No, it won’t happen exactly the same way, but maybe we have a general idea.

ThisDinosaur
Posts: 961
Joined: Fri Jul 17, 2015 9:31 am

Re: Do you have bonds in your portfolio?

Post by ThisDinosaur » Tue Jul 17, 2018 9:31 am

@Kriegsspiel
From that article.
Yes, if rates rise sharply you’ll almost certainly lose purchasing power in your bonds, however, you will also earn a nominal return better than cash if held to maturity
This is the scenario;
you start with equal amounts of cash, short term bonds, and long term bonds. Reinvest all dividends into same asset.
Rates rise over the next several years. Here's what happens:

Cash fund's nominal value stays the same.
Short term bond account nominal value increases. (Minimal loss of principal. Interest yield increasing.)
Long term bond account nominal value initially drops, then rises as interest yield overtakes the drop in principal value.

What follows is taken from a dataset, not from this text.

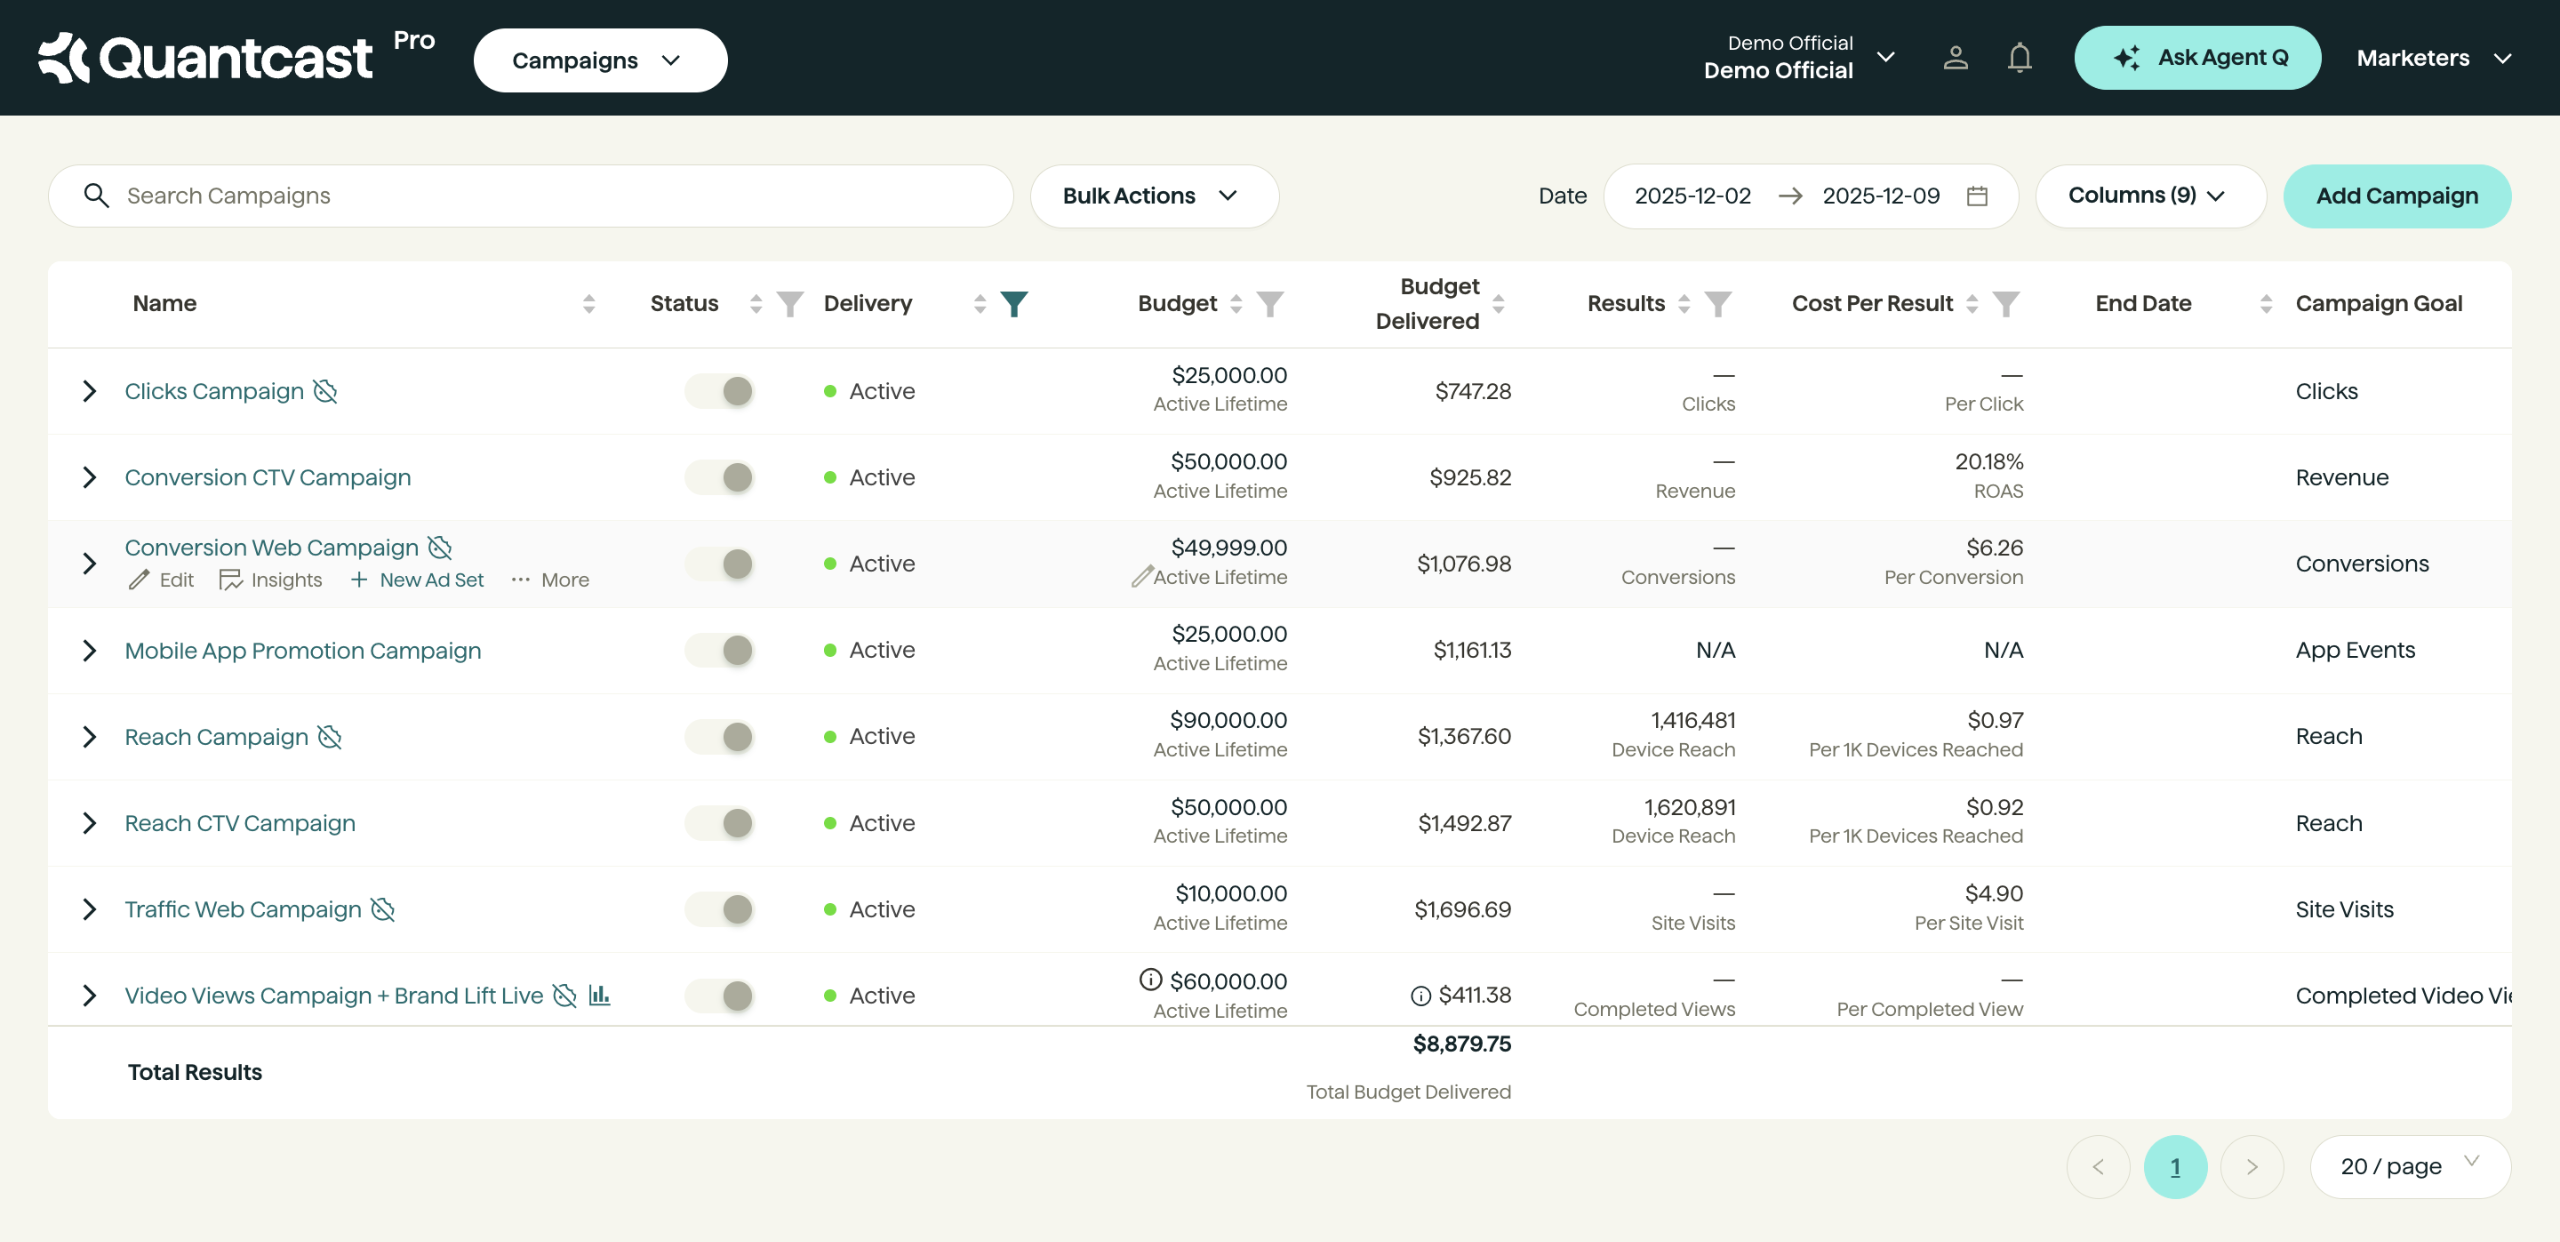This screenshot has width=2560, height=1242.
Task: Expand the Reach Campaign row
Action: [x=90, y=737]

At the end of the period, the nominal value of all three accounts are long term bond > short term bond > cash account.
We're only comparing "nominal" returns because we are discussing cash vs. bonds. If inflation is high enough, all three will lose purchasing power.

So here's why I'm arguing for cash instead of bonds in a portfolio.

Accumulation phase, rates rise:
Bonds and stocks will decrease in value at the same time. If your portfolio is cash + stocks, you rebalance and buy stocks cheap. If your portfolio is bonds + stocks, they are both down and you get very little from rebalancing.

Distribution phase, rates rise:
Bonds and stocks decrease in value at the same time. If your portfolio is cash + stocks, you have spending money AND can buy stocks cheap. If your portfolio is bonds + stocks, they are both down and you need to reduce spending or your nest egg will take a sequence-of-return hit.

If rates decrease, then stocks, bonds, and gold will all go up. But bonds will rarely go up more than stocks (prosperity) or gold (inflation). Cash's purchasing power goes down here, so its anti-correlated. You rebalance in anticipation of the next rate hike.

I'm arguing that cash is the best diversifier of the other three. Bonds are just watered down stocks wrt how they respond to interest rate changes.